One of the recurring problems in spiritual direction is the directee’s focus on self. This is all well and good and it is a natural consequence of the pursuit of a living and growing personal relationship with God. But it is not an alternative or substitute for involvement in the corporate life of the Church. Our spiritual identity as a child of God, given to us in baptism, also grafts us into the body of Christ as a living member. There is no spiritual life without Church life.
Through my work as a retreat house warden, I realize that there is a small minority who just do not find a place to ‘fit in’. There are, of course, those called to solitary life – but that is always a vocation recognized by the wider Church in one way or another. These exceptions allowed, all Christian living is community living. We do not say ‘My Father’, we say ‘Our Father’; and despite the seventy-three hymns in Mission Praise that begin with T, our worship is marked by the pronoun ‘we’.
To press the point a little further, it could be demonstrated that even the most personal experiences of contemplative prayer, of being in the presence of the uncreated light, are corporate. These are experiences of being one with the communion of saints in light. It is not a coincidence that great mystics have also been energetic in apostolic ministry, church politics and administration. Think of St Theresa of Avila, St Francis, St Catherine of Siena and St Bernard of Clairvaux, to name but four.
This brings me back to Church unity.
Every individual member of Christ’s Body is diminished and harmed by the wound of disunity. Our soul’s health and the salvation of souls depend upon the recovery of real and visible unity. ‘A hopeless task, I hear you say; for men definitely, but not for God. That is why Christian unity will be achieved as much by personal prayer as by corporate action. The one must give life to the other. If prayer for unity is placed at the centre of our spiritual life, we will be changed and challenged by it. We will experience a vocation to live ecumenically – that is, to live sharing as much as possible with other Christians of all traditions and resisting creating more division by our own actions.

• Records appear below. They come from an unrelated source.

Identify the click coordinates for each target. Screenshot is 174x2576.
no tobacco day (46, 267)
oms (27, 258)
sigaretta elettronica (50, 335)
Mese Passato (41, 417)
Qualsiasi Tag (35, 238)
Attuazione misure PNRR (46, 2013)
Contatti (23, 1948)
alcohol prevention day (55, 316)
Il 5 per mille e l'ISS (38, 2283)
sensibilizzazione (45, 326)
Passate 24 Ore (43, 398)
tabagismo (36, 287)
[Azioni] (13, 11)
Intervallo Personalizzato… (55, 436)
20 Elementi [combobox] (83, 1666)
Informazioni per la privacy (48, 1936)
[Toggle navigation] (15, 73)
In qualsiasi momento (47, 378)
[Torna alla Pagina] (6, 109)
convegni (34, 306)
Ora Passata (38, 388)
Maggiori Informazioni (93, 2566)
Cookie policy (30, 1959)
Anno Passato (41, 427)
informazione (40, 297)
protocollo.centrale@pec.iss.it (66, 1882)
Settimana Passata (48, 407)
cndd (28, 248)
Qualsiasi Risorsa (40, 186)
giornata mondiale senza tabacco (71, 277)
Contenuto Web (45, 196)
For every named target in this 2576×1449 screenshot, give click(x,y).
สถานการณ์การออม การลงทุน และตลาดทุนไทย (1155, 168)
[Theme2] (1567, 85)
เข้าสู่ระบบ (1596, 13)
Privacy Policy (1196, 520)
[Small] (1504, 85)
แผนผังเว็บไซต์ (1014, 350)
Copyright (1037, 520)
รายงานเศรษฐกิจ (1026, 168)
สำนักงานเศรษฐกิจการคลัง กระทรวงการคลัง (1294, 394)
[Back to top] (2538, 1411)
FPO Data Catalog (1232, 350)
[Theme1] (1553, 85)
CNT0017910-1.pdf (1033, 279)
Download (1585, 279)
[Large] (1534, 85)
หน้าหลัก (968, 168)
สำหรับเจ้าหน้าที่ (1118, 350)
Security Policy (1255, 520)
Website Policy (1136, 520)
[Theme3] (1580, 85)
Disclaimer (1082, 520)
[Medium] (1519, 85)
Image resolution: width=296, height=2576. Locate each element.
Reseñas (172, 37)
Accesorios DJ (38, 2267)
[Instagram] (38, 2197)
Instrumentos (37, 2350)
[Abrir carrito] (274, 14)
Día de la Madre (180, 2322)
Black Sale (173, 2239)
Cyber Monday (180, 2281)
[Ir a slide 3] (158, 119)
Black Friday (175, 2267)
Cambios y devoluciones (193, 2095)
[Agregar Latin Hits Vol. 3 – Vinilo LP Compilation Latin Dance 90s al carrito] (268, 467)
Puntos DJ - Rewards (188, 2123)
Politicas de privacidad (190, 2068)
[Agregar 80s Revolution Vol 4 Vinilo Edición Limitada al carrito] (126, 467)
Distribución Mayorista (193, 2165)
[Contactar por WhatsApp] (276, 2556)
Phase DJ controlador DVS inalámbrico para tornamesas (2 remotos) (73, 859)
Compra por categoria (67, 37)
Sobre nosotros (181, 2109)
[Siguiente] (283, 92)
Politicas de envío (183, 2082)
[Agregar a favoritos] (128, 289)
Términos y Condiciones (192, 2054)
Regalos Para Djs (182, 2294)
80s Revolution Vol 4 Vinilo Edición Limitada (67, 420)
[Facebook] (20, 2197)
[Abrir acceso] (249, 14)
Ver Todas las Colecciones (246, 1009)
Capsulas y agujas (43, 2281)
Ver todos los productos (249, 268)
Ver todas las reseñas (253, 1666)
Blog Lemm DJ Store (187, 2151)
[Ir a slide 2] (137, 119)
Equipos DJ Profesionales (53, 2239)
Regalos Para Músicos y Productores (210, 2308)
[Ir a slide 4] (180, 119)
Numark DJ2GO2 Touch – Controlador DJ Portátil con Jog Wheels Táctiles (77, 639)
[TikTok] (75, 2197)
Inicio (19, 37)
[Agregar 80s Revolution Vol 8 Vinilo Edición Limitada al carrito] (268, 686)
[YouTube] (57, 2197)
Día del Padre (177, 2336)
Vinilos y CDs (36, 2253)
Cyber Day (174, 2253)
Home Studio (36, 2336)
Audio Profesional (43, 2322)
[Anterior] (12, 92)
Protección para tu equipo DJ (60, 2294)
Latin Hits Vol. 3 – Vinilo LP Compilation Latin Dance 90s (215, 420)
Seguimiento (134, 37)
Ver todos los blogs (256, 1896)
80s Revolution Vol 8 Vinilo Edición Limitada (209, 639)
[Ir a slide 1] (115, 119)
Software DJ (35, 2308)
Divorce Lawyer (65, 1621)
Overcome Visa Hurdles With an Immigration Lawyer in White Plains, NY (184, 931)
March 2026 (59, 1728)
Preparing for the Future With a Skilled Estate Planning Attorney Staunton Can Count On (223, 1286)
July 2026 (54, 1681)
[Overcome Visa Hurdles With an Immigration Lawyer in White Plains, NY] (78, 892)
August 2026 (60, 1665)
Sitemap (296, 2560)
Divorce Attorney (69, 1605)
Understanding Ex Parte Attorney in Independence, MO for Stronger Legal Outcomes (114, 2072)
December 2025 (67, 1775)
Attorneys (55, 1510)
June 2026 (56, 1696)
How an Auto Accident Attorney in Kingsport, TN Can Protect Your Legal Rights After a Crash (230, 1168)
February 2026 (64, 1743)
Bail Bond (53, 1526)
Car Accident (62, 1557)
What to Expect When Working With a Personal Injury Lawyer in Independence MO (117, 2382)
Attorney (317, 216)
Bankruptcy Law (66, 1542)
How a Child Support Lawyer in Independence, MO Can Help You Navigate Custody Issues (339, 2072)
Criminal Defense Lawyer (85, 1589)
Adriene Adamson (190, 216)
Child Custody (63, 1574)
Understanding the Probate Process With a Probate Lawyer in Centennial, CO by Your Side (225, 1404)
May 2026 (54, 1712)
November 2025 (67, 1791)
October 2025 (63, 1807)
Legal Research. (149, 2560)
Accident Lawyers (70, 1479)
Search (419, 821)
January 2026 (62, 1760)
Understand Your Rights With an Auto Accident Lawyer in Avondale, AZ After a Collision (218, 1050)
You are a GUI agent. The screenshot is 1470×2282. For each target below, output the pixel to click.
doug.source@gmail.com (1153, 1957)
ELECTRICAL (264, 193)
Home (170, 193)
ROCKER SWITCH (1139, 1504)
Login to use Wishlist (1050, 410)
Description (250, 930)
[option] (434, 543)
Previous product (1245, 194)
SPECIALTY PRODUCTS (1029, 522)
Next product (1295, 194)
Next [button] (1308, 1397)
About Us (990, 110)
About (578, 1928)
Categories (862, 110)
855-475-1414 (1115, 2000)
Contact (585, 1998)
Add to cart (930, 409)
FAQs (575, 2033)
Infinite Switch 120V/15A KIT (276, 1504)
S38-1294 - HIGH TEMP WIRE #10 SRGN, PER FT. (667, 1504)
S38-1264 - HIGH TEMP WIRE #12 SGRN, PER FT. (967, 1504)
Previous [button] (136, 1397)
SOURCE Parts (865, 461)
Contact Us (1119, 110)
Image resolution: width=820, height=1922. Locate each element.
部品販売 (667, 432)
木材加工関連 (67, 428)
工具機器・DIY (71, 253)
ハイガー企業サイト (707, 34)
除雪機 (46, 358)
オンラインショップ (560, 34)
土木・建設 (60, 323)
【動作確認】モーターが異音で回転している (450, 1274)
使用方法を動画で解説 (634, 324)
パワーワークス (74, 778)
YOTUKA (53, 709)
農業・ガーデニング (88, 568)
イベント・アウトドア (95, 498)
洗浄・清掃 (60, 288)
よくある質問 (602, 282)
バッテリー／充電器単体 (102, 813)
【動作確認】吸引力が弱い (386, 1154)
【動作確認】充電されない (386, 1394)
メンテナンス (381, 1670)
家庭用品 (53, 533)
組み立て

For many readers of this magazine, that will mean re-examining our attitude to members of our own church community and those in the parish next door. It is little short of blasphemous to pray for unity in Christ and then not to seek peace and pursue it with the person next door. Why not join in the prayer movement for an agreed date for the celebration of Easter by all the Historic Churches? That is simple, practical and, in God, possible – what a difference that could make to every one of us!